> _CONSIGNE ÉCRITE A_:
D'après le témoignage sur Fernand et la maison du Masgelier, réponds à ces questions :
(i) De quel type était le dernier convoi de la maison, celui dans lequel Fernand est parti ?
(ii) En plus de revoir la personne à qui il écrit, que demande Fernand dans sa lettre ?
(iii) Combien d'enfants Hitler avait-il laissé sortir juste avant la guerre ?
> _CONSIGNE ÉCRITE B_: Reprends le témoignage sur Fernand et la maison du Masgelier là où il s'arrête.
----- EXTRAIT À LIRE -----
Je n’ai jamais su ce qu’était devenu Fernand, il est parti avec
le dernier convoi de la maison qui était un convoi de pisseurs,
ceux-là étaient les plus difficiles à placer, et un
préventorium de la région de Pau ou de Toulouse avait
accepté... Et les enfants qui partaient en planquage, on leur disait :
“tu ne t’appelles plus Tartempion, mais tu t’appelles comme ça, et
puis tu ne dois jamais dire telle chose etc.” et ils ne revoyaient pas
les petits camarades, il y avait déjà l’équipe qui venait
les chercher, soit des Assistantes sociales des services parallèles, de
l’O.S.E... et il devait y avoir une coupure complète, on ne devait pas
savoir où ils étaient, ils ne devaient pas écrire et, en
principe, ce n’étaient pas les éducateurs de la maison qui les
accompagnaient. Et, au dernier moment, il y avait toujours le gosse qui criait
“Comment je m’appelle, je m’en souviens plus !”, avec un soldat
allemand qui rôdait dans les parages.... Eh bien Fernand, il m’a
écrit ! Comment ? Avec quels sous il avait trouvé le timbre ? Il
m’a écrit pour me dire “Je voudrais bien te revoir et je voudrais
un canif.” Ce furent les dernières nouvelles que j’ai eues de
Fernand, il a eu la vie sauve, mais je n’ai jamais su ce qu’il était
devenu après... Et cette année du Masgelier, c’est une année
où j’ai découvert également les gens qui ne parlaient que
le yiddish - je ne savais pas ce que c’était exactement, bonne petite
israélite française - et qui avaient une valeur humaine, une
valeur culturelle.. et quand je parlais tout à l’heure d’un réfugié
espagnol... Comme toute cette maison et les maisons alentour - il y en avait
pas mal en Creuse - avaient été créées
avant-guerre... Tout de suite avant la guerre, des convois d’enfants allemands
étaient arrivés, Hitler avait laissé sortir 1000 enfants
répartis entre la France, la Suisse, la Belgique, etc. notamment des
petites filles d’une douzaine d’années.
----- DONNÉES ENREGISTRÉES -----
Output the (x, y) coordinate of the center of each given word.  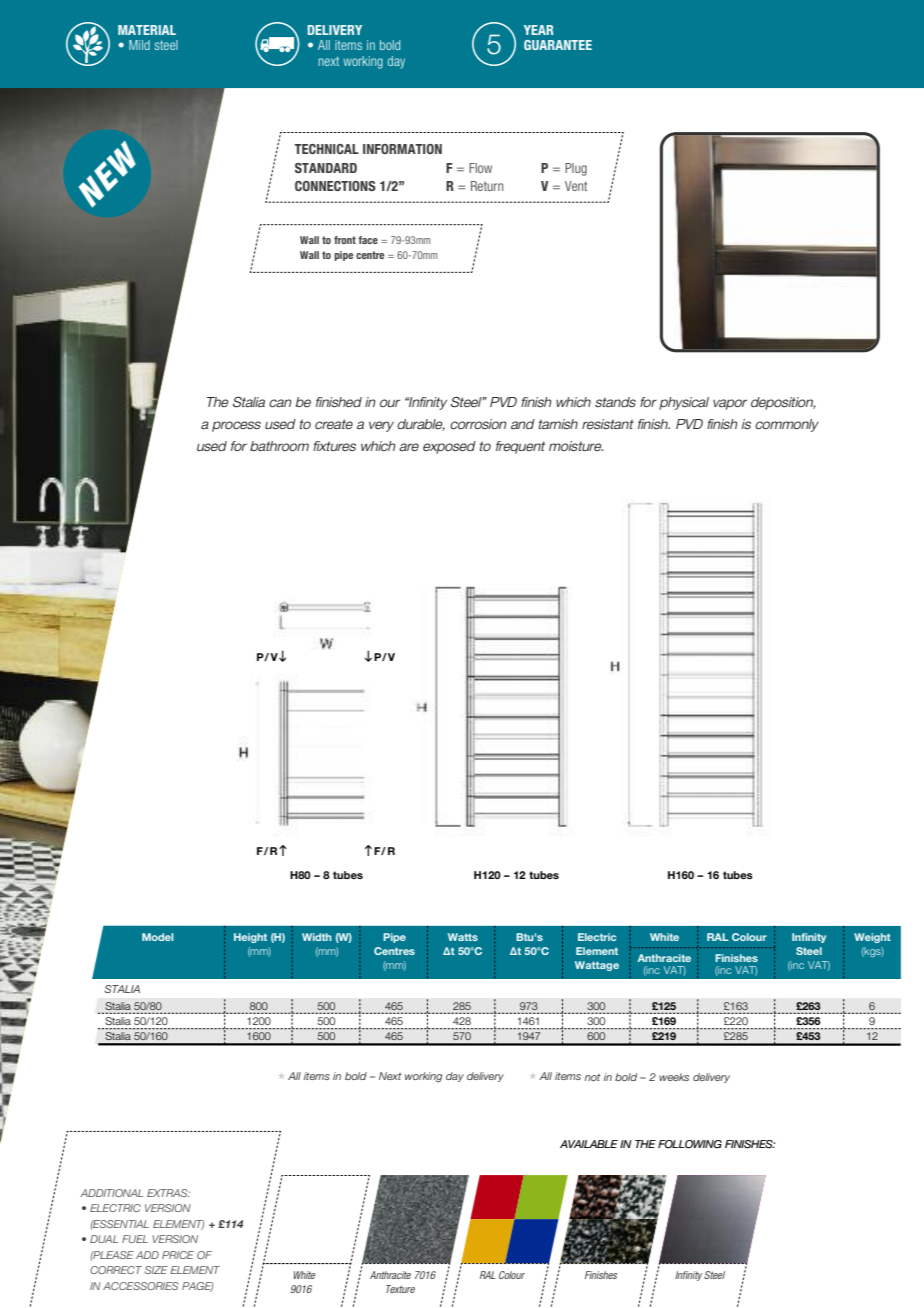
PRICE (178, 1255)
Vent (576, 186)
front (345, 240)
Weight (872, 938)
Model (157, 937)
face (368, 240)
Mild (139, 45)
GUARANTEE (558, 45)
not (592, 1077)
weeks (674, 1077)
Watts (463, 937)
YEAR (538, 30)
-----
> _RÉSULTAT A_:
(i) Un convoi de pisseurs.
(ii) Un canif.
(iii) 1000 enfants.

> _RÉSULTAT B_:
Les Rothschild avaient ouvert plusieurs de leurs châteaux autour
de Paris et, devant l’avance allemande, on a déménagé ces
maisons en zone libre. Et il y avait également des maisons d’enfants
évacués de Paris, qui étaient en colonies de vacances
avant la déclaration de guerre et qui sont restés sur place. Les
parents qui voulaient pouvaient les laisser. Donc ces maisons existaient et des
éducatrices dont on parlait tout à l’heure, souvent d’origine
étrangère, venant de Pologne, s’occupaient de ces maisons. Mais
leurs maris, où étaient-ils ?
Eh bien, la plupart s’étaient engagés dans les
régiments étrangers, qu’on n’envoyait pas tellement au feu parce
qu’on n’était pas sûr d’eux... on leur donnait des pelles, pas
tellement des fusils. Mais ils se sont liés avec des républicains
espagnols. À la démobilisation, ceux qui n’ont pas
été fait prisonniers sont venus retrouver leurs femmes et ont
emmené leurs copains espagnols. Or, on avait un jardinier espagnol,
ancien instituteur, à la cuisine, il y avait aussi un autre Espagnol,
qui sont restés ensuite dans la mouvance, ils ont traîné
à l’O.S.E. jusqu’à la fin et... chaque enfant pouvait se choisir
un adulte. Il y avait des réunions d’éducateurs, le jardinier, la
cuisinière, tout le monde participait parce que chacun avait quelque
chose à dire. Et si un enfant préférait suivre le
jardinier toute une journée, on le laissait suivre le jardinier parce
que c’était avec le jardinier qu’il avait un bon contact.
Bon,
je ferme cette parenthèse. Alors pourquoi j’ai fait ce livre ?
Oui,
bien sûr c’est la suite. J’ai donc fait tous les métiers, et puis
je me suis retrouvée agent de liaison, mais c’est une autre histoire...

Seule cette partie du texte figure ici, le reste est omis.